Stored data —
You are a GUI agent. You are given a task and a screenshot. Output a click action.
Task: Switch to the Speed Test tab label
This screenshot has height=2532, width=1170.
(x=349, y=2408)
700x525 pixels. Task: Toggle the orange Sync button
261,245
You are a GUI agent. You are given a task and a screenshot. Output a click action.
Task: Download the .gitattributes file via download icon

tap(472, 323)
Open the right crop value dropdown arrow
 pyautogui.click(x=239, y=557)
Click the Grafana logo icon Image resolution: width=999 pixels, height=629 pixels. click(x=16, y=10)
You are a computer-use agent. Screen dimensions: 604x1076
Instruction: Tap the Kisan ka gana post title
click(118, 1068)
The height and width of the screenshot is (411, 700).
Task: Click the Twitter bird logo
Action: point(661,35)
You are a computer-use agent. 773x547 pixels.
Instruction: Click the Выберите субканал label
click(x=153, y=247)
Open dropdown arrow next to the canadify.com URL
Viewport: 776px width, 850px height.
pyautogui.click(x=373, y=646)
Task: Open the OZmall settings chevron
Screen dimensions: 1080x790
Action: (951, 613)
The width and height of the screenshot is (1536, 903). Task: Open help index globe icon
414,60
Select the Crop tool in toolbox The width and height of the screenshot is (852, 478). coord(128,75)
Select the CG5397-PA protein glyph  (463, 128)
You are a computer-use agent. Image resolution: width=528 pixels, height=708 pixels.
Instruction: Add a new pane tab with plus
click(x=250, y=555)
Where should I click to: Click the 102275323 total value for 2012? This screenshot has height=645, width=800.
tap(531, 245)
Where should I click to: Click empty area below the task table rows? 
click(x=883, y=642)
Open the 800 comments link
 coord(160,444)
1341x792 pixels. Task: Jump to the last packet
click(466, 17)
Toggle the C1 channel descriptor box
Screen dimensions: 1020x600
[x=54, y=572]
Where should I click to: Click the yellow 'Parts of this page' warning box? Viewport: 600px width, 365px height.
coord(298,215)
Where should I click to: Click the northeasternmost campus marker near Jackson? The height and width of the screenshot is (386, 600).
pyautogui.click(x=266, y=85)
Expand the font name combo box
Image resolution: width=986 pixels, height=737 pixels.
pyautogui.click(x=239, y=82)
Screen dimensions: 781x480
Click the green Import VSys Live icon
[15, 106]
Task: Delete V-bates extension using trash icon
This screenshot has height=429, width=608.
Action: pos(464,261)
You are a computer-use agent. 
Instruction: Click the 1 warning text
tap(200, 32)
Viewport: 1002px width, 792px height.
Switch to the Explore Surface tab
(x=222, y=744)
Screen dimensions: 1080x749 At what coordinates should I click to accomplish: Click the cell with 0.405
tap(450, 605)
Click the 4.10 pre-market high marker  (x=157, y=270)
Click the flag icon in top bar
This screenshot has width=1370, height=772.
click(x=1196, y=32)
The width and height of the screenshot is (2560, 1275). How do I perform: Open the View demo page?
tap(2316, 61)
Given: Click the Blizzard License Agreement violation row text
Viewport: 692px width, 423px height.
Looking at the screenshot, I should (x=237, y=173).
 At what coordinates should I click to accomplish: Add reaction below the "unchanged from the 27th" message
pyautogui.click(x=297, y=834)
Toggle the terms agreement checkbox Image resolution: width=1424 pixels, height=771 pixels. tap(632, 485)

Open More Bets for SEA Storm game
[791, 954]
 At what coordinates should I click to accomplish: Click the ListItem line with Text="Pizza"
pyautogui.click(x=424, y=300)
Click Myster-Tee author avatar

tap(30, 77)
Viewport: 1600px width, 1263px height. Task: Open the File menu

Your assignment —
The only acceptable answer is a number: how many lines in the data above hold the word "agent".

Solution to the problem —
6